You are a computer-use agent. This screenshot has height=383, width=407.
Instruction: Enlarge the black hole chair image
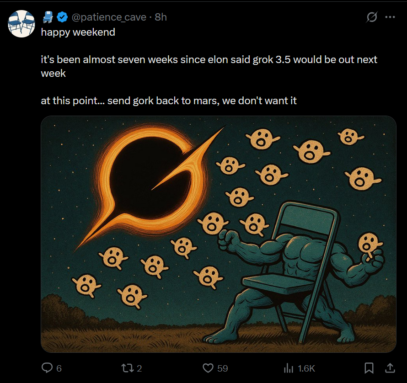click(218, 234)
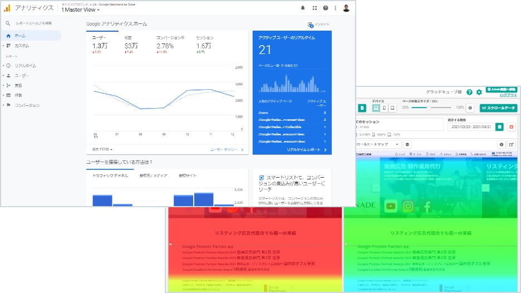Click the スクロールデータ button
Image resolution: width=521 pixels, height=293 pixels.
click(498, 108)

ACTION ITEM => The listing above is to be retyped exactly, with all pictures left out.

RESPONSE AREA =>
You are a computer-use agent. This screenshot has height=383, width=407.
Instruction: Enlarge the black hole chair image
click(218, 234)
Click the スクロールデータ button
Image resolution: width=521 pixels, height=293 pixels.
click(498, 108)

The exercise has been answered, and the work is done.